First of all, the new RyR2 mutation was found to be recessive, while in all other known cases it had been dominant. "This means that for a child to have this life-threatening condition, he/she must get the mutated gene from both parents," she says. "It also means that when both parents carry the mutation, there is a 25% chance for each of their children to have the condition. This explains why the new mutation is rarer than those known so far, and why it made its appearance in a family that frequently intermarries within itself. Its recessive quality also clarifies why it remained undiscovered for so long: the parents had been unwitting carriers of defective genes but were not personally affected."


Dr. Einav's second important finding was the location of the defect in the protein itself: "Unlike all other known, clinically manifested mutations in the RyR2 protein, this specific mutation appeared at the protein's periphery. While all others are found close to the crucial region in the protein, where the channel seizes the calcium ion and sends it to the heart muscle cell, this particular defect apparently disrupts the channel's functions from quite a distance. This phenomenon, called an allosteric effect, has never before been discovered for this specific calcium ion channel."


Building various computational models of the protein, Dr. Einav and her team examined different situations, with the mutation inherited from either one parent or both. In this way they were able to show that this specific RyR2 mutation was dose-dependent. In other words, when the defect is far from the calcium channel region, a larger dose, namely 2 copies of the mutated gene (from both parents), is needed, and the mutation is recessive. In this it differs from other known RyR2 mutations, which, being centrally located, need only one copy for the disease to develop, making the mutation dominant.


Supported by these findings (as well as the functional studies of the RyR2 channel performed at Calgary University in Canada), the doctors at Hadassah were able to offer their at-risk patients some help. All members of the family in which the mutation had been discovered were screened, and several more individuals with two copies of the faulty gene were found and cautioned. In addition, genetic counseling is on offer, to prevent marriages between two carriers of the gene, and/or enable prenatal diagnosis of the disease.


The researchers believe that the computational model they have built can serve as a basis for developing a much broader clinical diagnostic tool. "We are currently developing an algorithm that can provide physicians with a quick clinical interpretation of any mutation in the RyR2 gene, at the click of a key," says Dr. Einav. "Once a patient is found to carry the mutation, the physician will simply feed the patient's personal data into the system, and give him/her an accurate diagnosis, indicating whether he/she is at risk of sudden cardiac arrest. Moreover, since the calcium channel addressed in this study is similar to many other critical ion channels (delivering ions of calcium, sodium or potassium) throughout the body - with functions varying from muscle contraction to the propagation of nerve impulses and hormone release - we have begun to formulate similar diagnostic tools for other ion channels as well."

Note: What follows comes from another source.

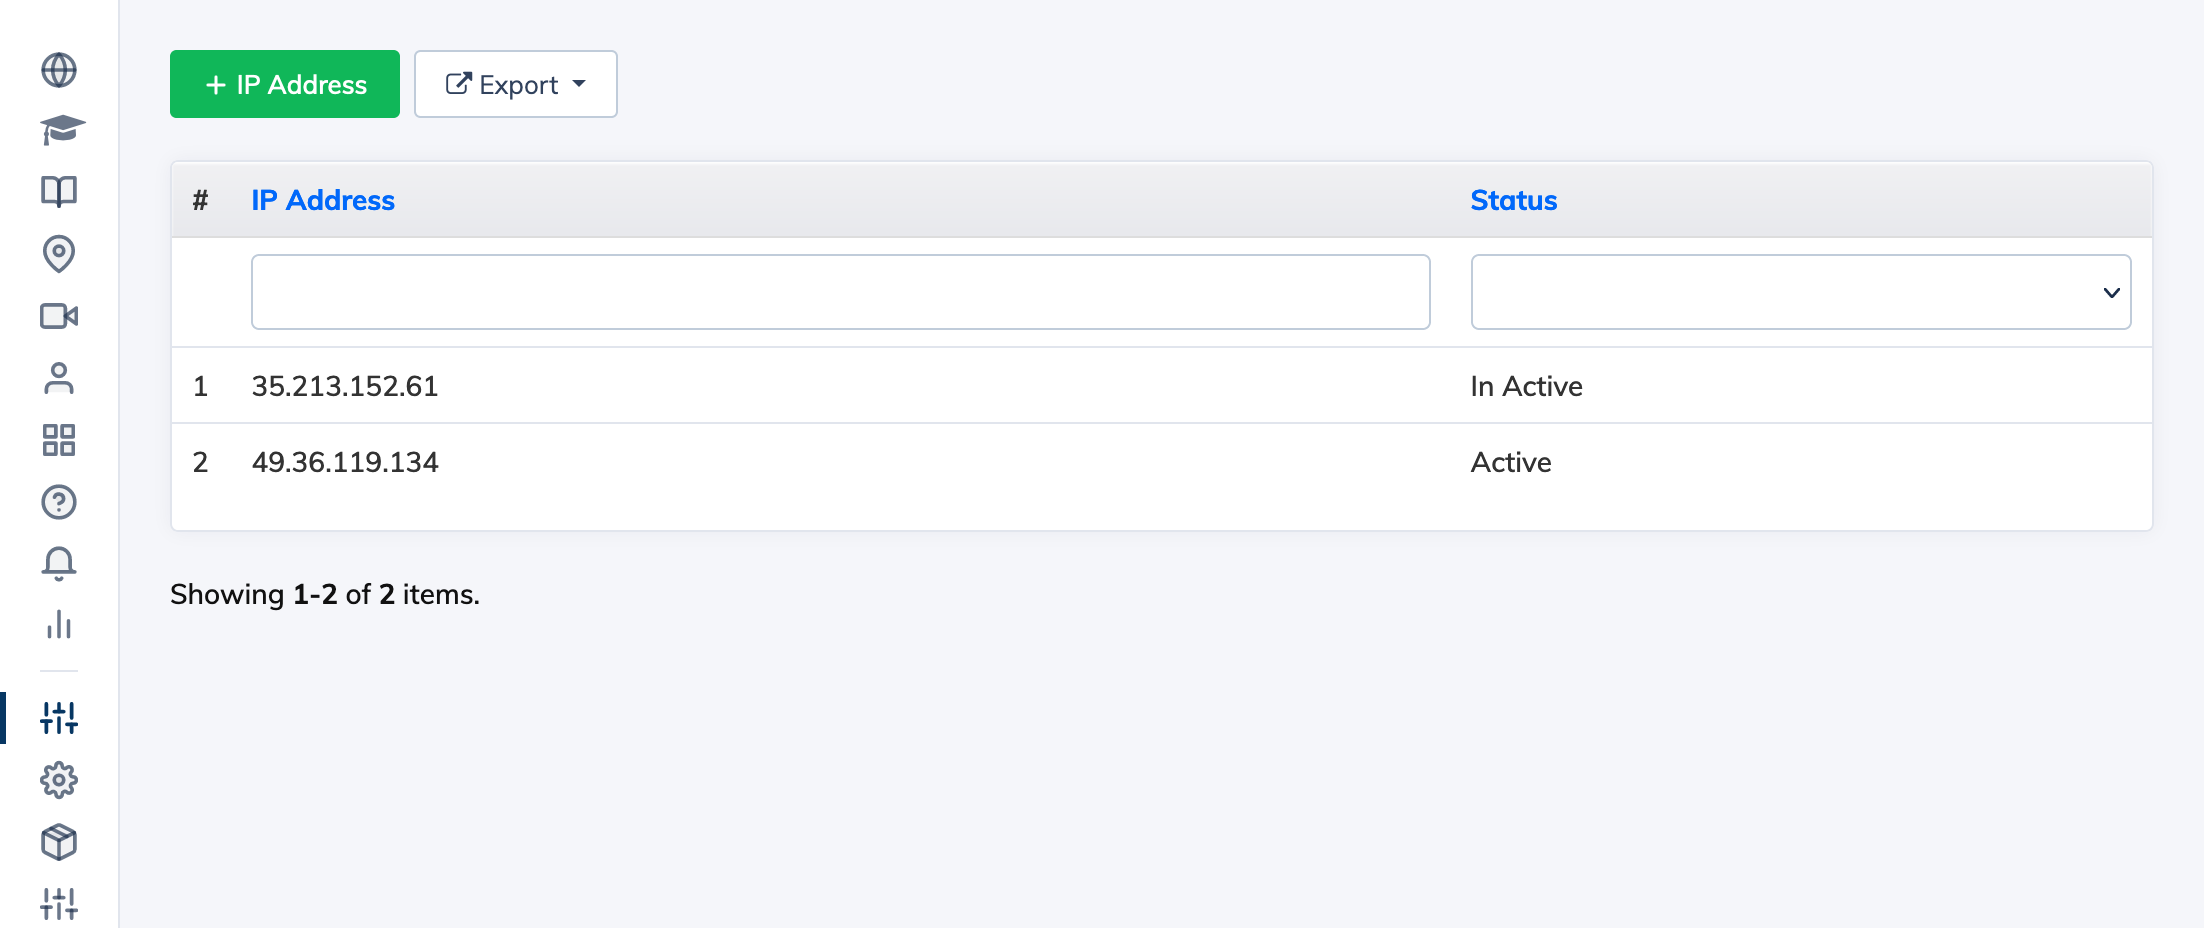Viewport: 2204px width, 928px height.
Task: Open the video camera section
Action: point(59,317)
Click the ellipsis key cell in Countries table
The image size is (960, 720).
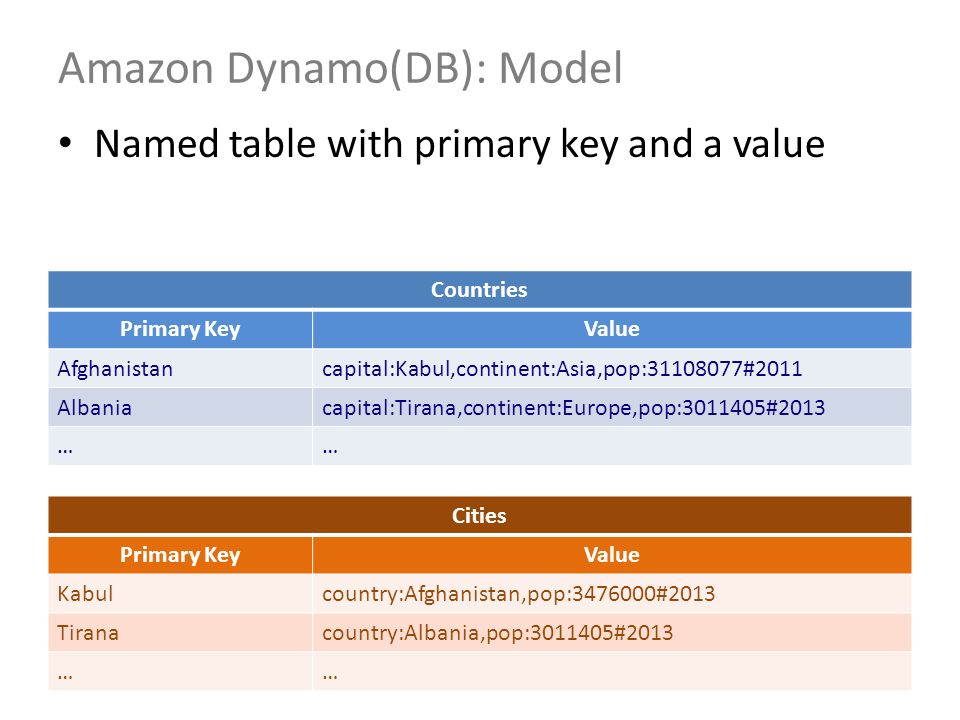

Ultimately, the researchers hope that their study will lead to the development of a range of quick and accurate diagnostic tools for a wide range of mutations potentially affecting ion channels and causing a variety of genetic disorders that threaten the lives and/or quality of life of millions around the world.


Computational model of RyR2 mutation addressed in the study


The RyR2 calcium channel comprises four protein molecules, shown here in different colors (green, brown, dark blue, light blue). The mutation’s location in each protein is shown as a red dot indicated with a red arrow. Located in a protein’s periphery, this mutation deforms central parts of the channel, marked here with pink and yellow.